I have been following a surprising development that fills me with hope and, I confess, a measure of trepidation. Next year, Mississippi will become the first state in the nation to mandate the teaching of the civil rights movements in its public schools. This story in the Christian Science Monitor focuses on the town of McComb, one of a handful of communities selected for participation in a pilot program.
If the McComb experience is anything to go by Mississippi’s civil rights curriculum could be front page news when it is introduced state-wide next fall. White Mississippians don’t like being regarded as racists–an identity they have been fighting since Reconstruction. Mainstream America has been conditioned to think of the civil rights movement as the triumph of good over evil. White Mississippians have a different take. They have no problem with black people celebrating the fact that they can now vote and eat at the restaurant of their choice, so long as they can do it without dwelling on the past.
Unfortunately, you can’t teach children about the civil rights movement without making white people look really, really bad. We don’t like looking bad. We’re not used to it. We’ve spent half a century changing the subject when the conversation gets awkward and we’re very good at it.
The white reaction to the new civil rights curriculum in McComb, MS hasn’t always been positive:
“They just don’t talk about it,” says Jacquelyn Martin, a black civil rights organizer. “People don’t understand that part of the healing begins when you talk about it, so they just keep it to themselves.”
Making it a subject in school is “a pretty drastic change,” says state curriculum specialist Chauncey Spears. “But how can you have a strong education program when you have high-achieving grads who have such little understanding of their own history?”
Mississippi Senate Bill 2718, passed in 2006, mandates all kindergartners to 12th-graders to be exposed to civil rights education. In the younger grades, students will read books such as “I Love My Hair!” as a way to discuss concepts like racial differences in skin complexion and hair texture. Later grades will delve more deeply into how ordinary citizens shaped the civil rights movement and the long-term effects those changes had upon the nation.
This section is downright pignant:
Some days there are tears. For Sarah Rowley, 17, the class has been a watershed. Initially she saw it as “an easy grade,” but quickly realized she was wrong. Much of the class centers on gathering oral narratives from residents who grew up in a radically different McComb, a place where inequality and violence was a part of life. In the middle of one interview at the home of Lillie Mae Cartstarphen, Sarah asked an innocent question about the role of law enforcement during that time.

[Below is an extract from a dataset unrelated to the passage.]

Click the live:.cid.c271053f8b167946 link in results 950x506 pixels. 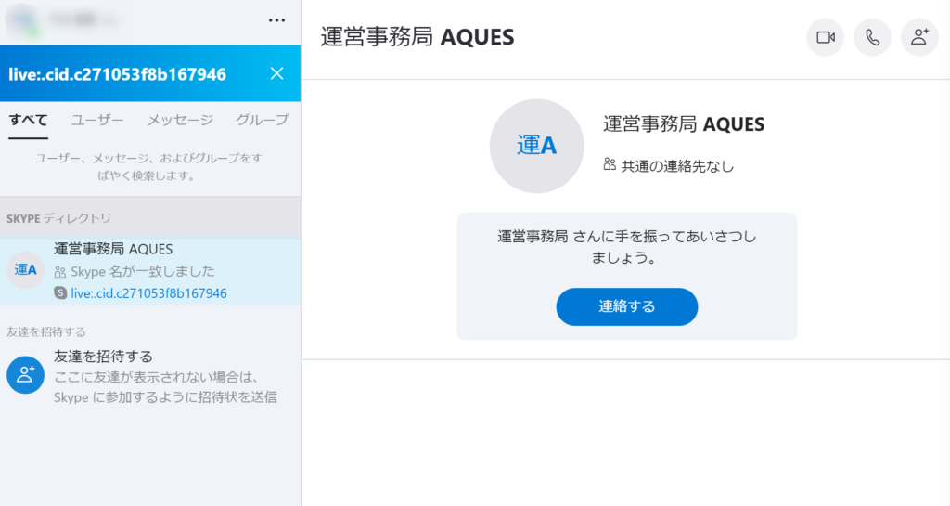pos(149,293)
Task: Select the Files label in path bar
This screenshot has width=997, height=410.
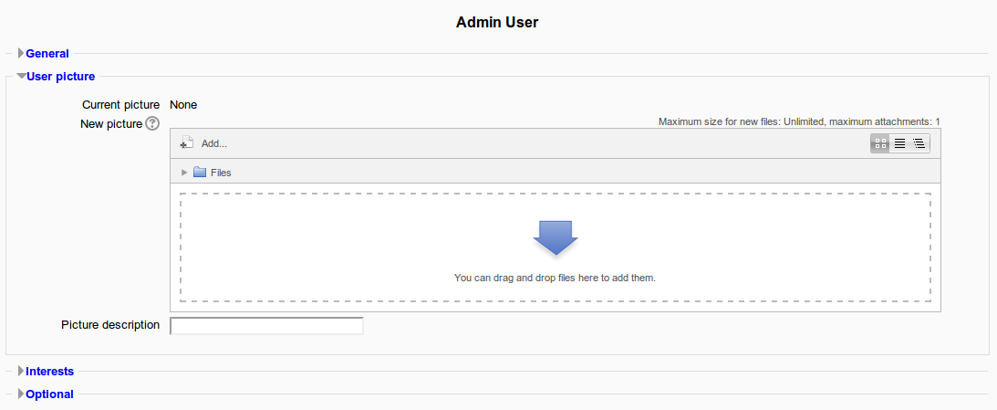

Sarah’s grandfather had been a McComb policeman and, later, chief of police during the 1960s. In her family’s eyes, he was a hero. But, says Sarah, her voice trembling as she recounts the answer: “[Ms. Cartstarphen] said you couldn’t trust policemen, that they were just as involved as the KKK. Even now, it makes me want to cry. I thought, ‘I have to regain my composure. I can’t let this interfere with what I’m here to do.’ But I felt like I was in a tug of war. Here is this woman telling me this, but my family … they’re such good people. What do I do?”
She talked to Malone and to her father. She prayed. Eventually, Sarah says, she made peace with the legacy of a man struggling to keep his job, feed his family, and survive in a troubled era. She’s certain he’d make different choices if he were alive today.

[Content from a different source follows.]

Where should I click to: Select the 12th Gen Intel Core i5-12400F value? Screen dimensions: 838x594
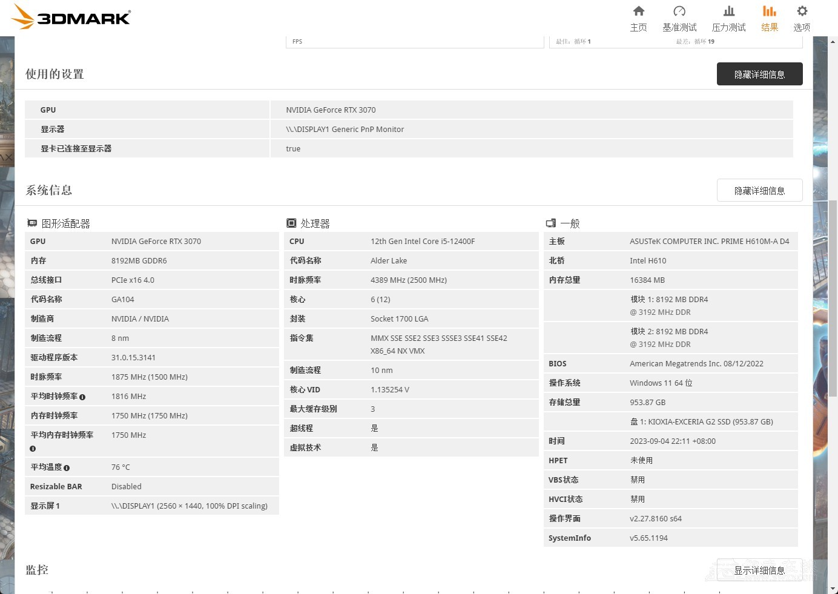(423, 241)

It’s more difficult to talk about things with her boyfriend, who attends Parklane Academy, which is 99 percent white. When Sarah reads books like “The Mississippi Trials, 1955” she’s overwhelmed by sadness. But he doesn’t want to hear about it, she says. “He thinks it’s over with and in the past. He gets up and walks out…. He’s growing up in this mind-set that’s so sheltered. It breaks my heart.”
Malone’s emphasis on seeing all perspectives makes it easier for Sarah to cope. “I have to remember that if I was in his shoes, I’d be the same way,” Sarah says. “In the South, it’s a very, very touchy subject.”
Congratulations to the Mississippi Legislature for passing this legislation; lets hope most of the civil rights resenters in the Magnolia State are attending Segregation Academies (now referred to, in many cases, as “Christian Schools”). In that case, they have nothing to fear. What they don’t know can’t hurt them.